Reproduce only the lines from the one containing "Open the @ESTunis1919 mention link" through the end of the data, exactly as they stand.

------ Source data

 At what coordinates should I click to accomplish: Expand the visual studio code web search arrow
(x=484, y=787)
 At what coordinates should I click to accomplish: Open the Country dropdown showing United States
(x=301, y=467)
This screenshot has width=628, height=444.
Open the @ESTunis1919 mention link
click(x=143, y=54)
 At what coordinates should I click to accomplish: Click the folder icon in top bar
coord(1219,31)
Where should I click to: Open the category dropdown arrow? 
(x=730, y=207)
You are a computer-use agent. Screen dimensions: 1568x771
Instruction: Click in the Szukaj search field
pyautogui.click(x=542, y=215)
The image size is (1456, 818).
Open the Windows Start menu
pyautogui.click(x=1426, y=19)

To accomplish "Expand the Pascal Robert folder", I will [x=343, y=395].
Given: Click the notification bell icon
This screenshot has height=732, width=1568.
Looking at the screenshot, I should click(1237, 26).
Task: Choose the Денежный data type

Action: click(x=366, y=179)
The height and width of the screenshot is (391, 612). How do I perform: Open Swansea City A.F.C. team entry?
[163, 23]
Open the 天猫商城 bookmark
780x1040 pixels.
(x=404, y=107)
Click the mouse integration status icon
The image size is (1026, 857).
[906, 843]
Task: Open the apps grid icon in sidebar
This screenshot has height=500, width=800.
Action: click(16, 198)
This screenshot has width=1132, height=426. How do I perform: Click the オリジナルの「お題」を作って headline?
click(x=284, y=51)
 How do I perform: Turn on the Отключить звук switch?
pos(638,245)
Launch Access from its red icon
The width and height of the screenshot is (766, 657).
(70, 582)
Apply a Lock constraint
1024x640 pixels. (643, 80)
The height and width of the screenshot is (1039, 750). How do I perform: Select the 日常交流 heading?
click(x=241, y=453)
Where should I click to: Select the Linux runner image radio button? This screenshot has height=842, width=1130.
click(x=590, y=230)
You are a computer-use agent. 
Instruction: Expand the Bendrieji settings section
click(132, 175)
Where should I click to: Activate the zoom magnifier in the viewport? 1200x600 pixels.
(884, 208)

------------

Answer for this exercise:
Open the @ESTunis1919 mention link
click(x=143, y=54)
 At what coordinates should I click to accomplish: Click the folder icon in top bar
coord(1219,31)
Where should I click to: Open the category dropdown arrow? 
(x=730, y=207)
You are a computer-use agent. Screen dimensions: 1568x771
Instruction: Click in the Szukaj search field
pyautogui.click(x=542, y=215)
The image size is (1456, 818).
Open the Windows Start menu
pyautogui.click(x=1426, y=19)

To accomplish "Expand the Pascal Robert folder", I will [x=343, y=395].
Given: Click the notification bell icon
This screenshot has height=732, width=1568.
Looking at the screenshot, I should click(1237, 26).
Task: Choose the Денежный data type

Action: click(x=366, y=179)
The height and width of the screenshot is (391, 612). How do I perform: Open Swansea City A.F.C. team entry?
[163, 23]
Open the 天猫商城 bookmark
780x1040 pixels.
(x=404, y=107)
Click the mouse integration status icon
The image size is (1026, 857).
[906, 843]
Task: Open the apps grid icon in sidebar
This screenshot has height=500, width=800.
Action: click(16, 198)
This screenshot has width=1132, height=426. How do I perform: Click the オリジナルの「お題」を作って headline?
click(x=284, y=51)
 How do I perform: Turn on the Отключить звук switch?
pos(638,245)
Launch Access from its red icon
The width and height of the screenshot is (766, 657).
(70, 582)
Apply a Lock constraint
1024x640 pixels. (643, 80)
The height and width of the screenshot is (1039, 750). How do I perform: Select the 日常交流 heading?
click(x=241, y=453)
Where should I click to: Select the Linux runner image radio button? This screenshot has height=842, width=1130.
click(x=590, y=230)
You are a computer-use agent. 
Instruction: Expand the Bendrieji settings section
click(132, 175)
Where should I click to: Activate the zoom magnifier in the viewport? 1200x600 pixels.
(884, 208)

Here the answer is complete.